Questione indubbiamente complessa se trasferita al presente, poiché sappiamo bene che la risposta non risiede certo in quell’indifferenziato cosmopolitismo che ha trasformato le città in sterminate e discontinue aree. Non vi sono più altezzose mura a segnare confini, ma nemmeno una riconoscibilità che era data da una forma, da spazi in cui la vita sociale si muoveva e poteva riconoscersi. La bellezza sapeva coniugarsi all’uso, alla funzionalità; era un parametro etico, persino un’educazione sentimentale. Gli stessi spazi offrivano una ‘misurabilità’ del vivere e del senso comune, conferivano a quel modo di ‘abitare’ una dimensione simbolica. Tutto collimava: tempo, spazio, lavoro, riposo, ferialità, festa. Era quanto mai pertinente dire “la mia città”, poiché essa andava a coincidere con la mappa della propria interiorità e quindi con un forte spirito di appartenenza: tu abitavi la città, la città abitava te.
Di tutto ciò Siena è stata un film cult, e – nel bene e nel male – è scena non del tutto smantellata.

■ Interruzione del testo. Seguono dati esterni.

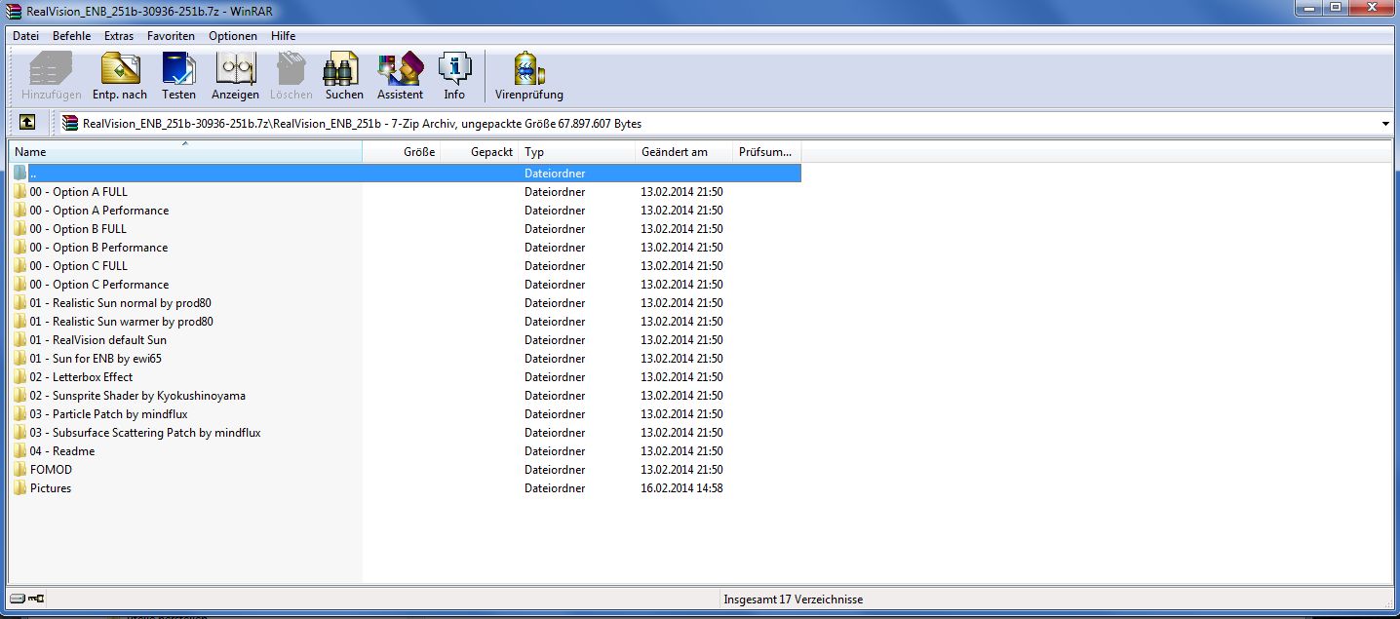
Task: Expand the archive path dropdown arrow
Action: 1385,124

Verrebbe allora da chiedersi se, proprio in virtù dei suoi trascorsi e in ragione di un domani necessariamente spalancato sul nuovo, la città non debba collocarsi a pieno titolo dentro quella dialettica che mira a ridefinire nel mondo polis e civitas, chiusura e apertura, particolarità e universalismo. Ovvero proporsi come un laboratorio permanente di cultura declinata nelle sue diverse forme. Un’officina di pensiero, arti, discipline (solo per fare un esempio torna in mente cosa significò, a questo proposito, un’esperienza come l’ILAUD, il Laboratorio Internazionale di Architettura e Progettazione Urbana portato a Siena da Giancarlo De Carlo verso la metà degli Settanta).
Insomma, immaginare Siena come una capitale della cultura sine die. Luogo di incontri, analisi, elaborazione di idee, confronto di esperienze, sguardi sulla realtà. Come a dire: vado a Siena per la sua bellezza, ma pure per scoprire quanto sia bello il mondo visto da Siena. Far generare, dunque, dal fascino del passato anche suggestioni di futuro. Ecco, essere patrimonio dell’umanità, significa altresì produrre ricchezza di umanità, visioni ampie che sono proprie di una civitas.
Saranno magari viete le citazioni del Buongoverno lorenzettiano. Ma quando osserviamo quel corteo di reggitori dello Stato che sotto lo sguardo di Pace e Giustizia vanno ad onorare il “Bene Comune”, sorge spontaneo cogliere un’attitudine (una vocazione) di questa città alla bellezza e al bene condiviso. E, quindi, perché non trovare il modo per ridisegnare al presente idee, idealità, pratiche di buongoverno sugli scenari spogli e ancora provvisori del nuovo millennio.